# [Work order]
Could you transcribe each record below exactly as written, setting the pictures aside?

◆ ◆ ◆

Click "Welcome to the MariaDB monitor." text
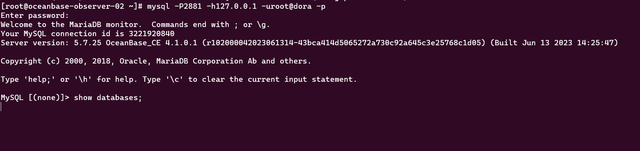Viewport: 640px width, 151px height. pyautogui.click(x=71, y=25)
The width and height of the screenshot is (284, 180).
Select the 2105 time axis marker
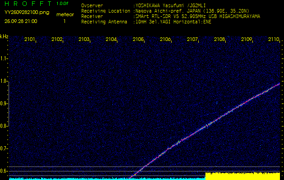(138, 40)
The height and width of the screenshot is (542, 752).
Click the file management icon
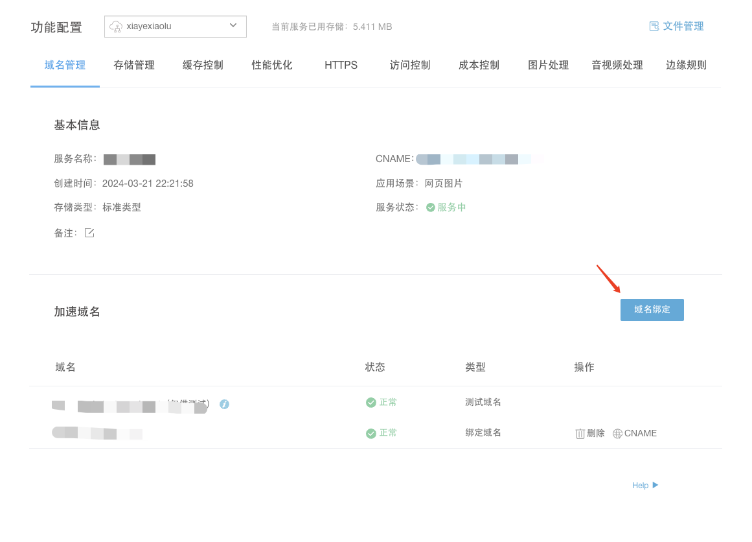654,27
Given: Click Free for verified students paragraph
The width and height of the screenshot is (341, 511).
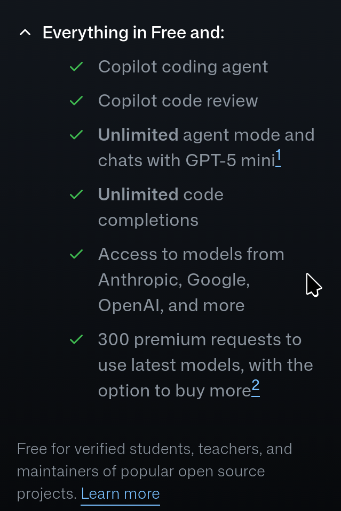Looking at the screenshot, I should tap(154, 471).
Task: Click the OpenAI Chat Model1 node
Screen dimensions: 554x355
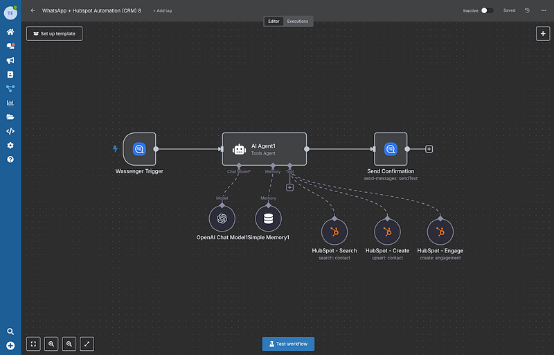Action: coord(222,218)
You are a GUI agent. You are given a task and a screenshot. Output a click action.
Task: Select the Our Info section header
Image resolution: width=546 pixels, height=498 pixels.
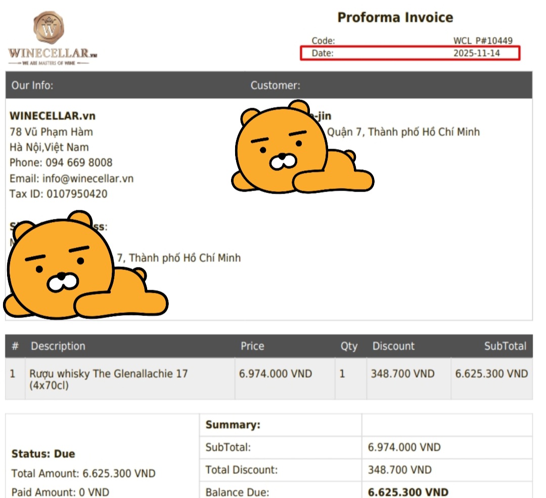tap(32, 85)
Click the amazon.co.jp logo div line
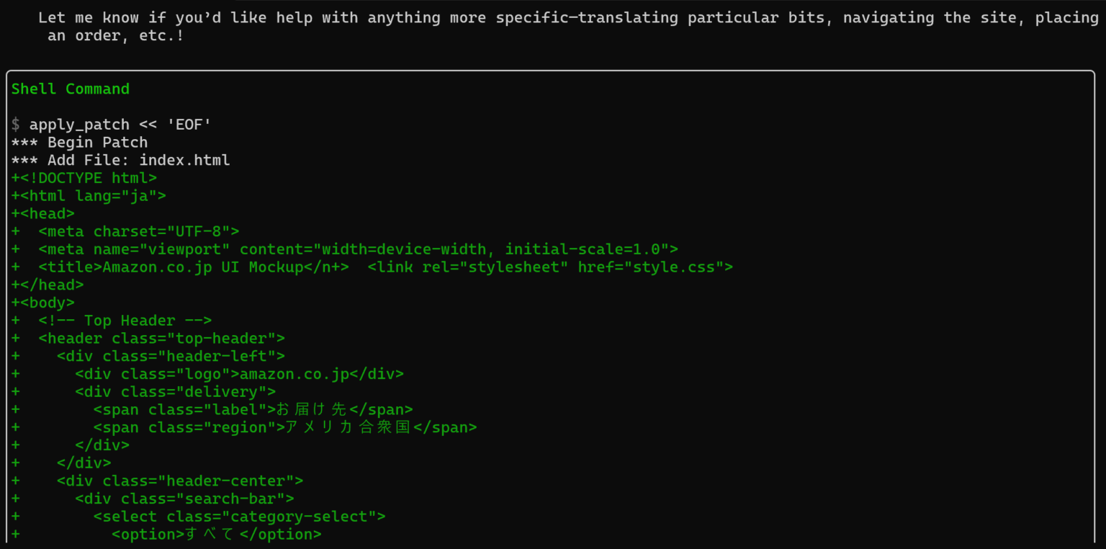Viewport: 1106px width, 549px height. pos(239,374)
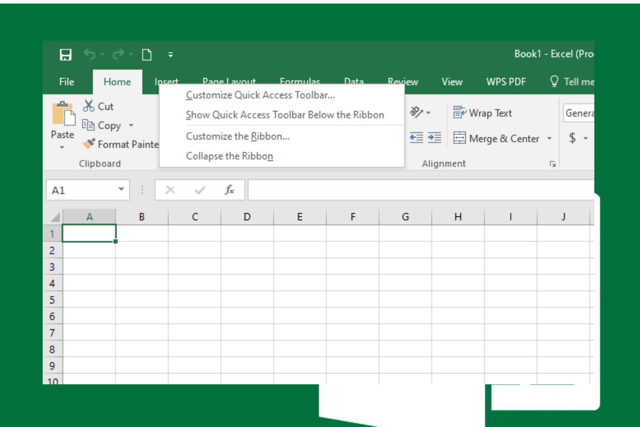
Task: Click the Insert tab in ribbon
Action: coord(166,82)

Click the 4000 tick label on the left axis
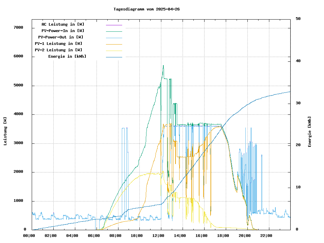tap(18, 114)
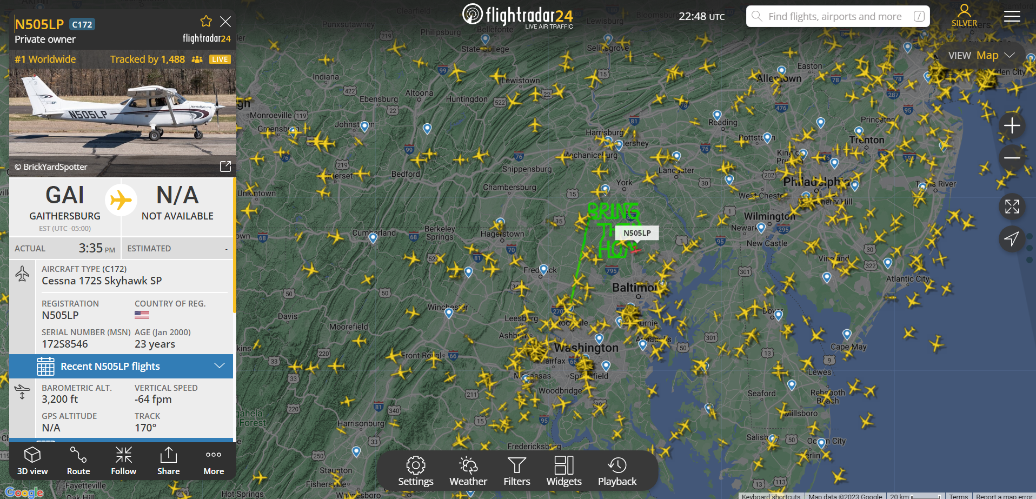Image resolution: width=1036 pixels, height=499 pixels.
Task: Add N505LP to favorites with star icon
Action: tap(206, 22)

◆ ◆ ◆

# [Task answer]
Click "Welcome to the MariaDB monitor." text
Viewport: 640px width, 151px height. pyautogui.click(x=71, y=25)
The width and height of the screenshot is (284, 180).
Select the 2105 time axis marker
(138, 40)
The height and width of the screenshot is (542, 752).
Click the file management icon
654,27
Given: Click Free for verified students paragraph
The width and height of the screenshot is (341, 511).
Looking at the screenshot, I should tap(154, 471).
Task: Click the OpenAI Chat Model1 node
Screen dimensions: 554x355
Action: coord(222,218)
You are a GUI agent. You are given a task and a screenshot. Output a click action.
Task: Select the Our Info section header
Image resolution: width=546 pixels, height=498 pixels.
tap(32, 85)
Click the amazon.co.jp logo div line
Viewport: 1106px width, 549px height. pos(239,374)
Task: Click the Insert tab in ribbon
Action: coord(166,82)

Click the 4000 tick label on the left axis
tap(18, 114)
Image resolution: width=1036 pixels, height=499 pixels.
Task: Add N505LP to favorites with star icon
Action: tap(206, 22)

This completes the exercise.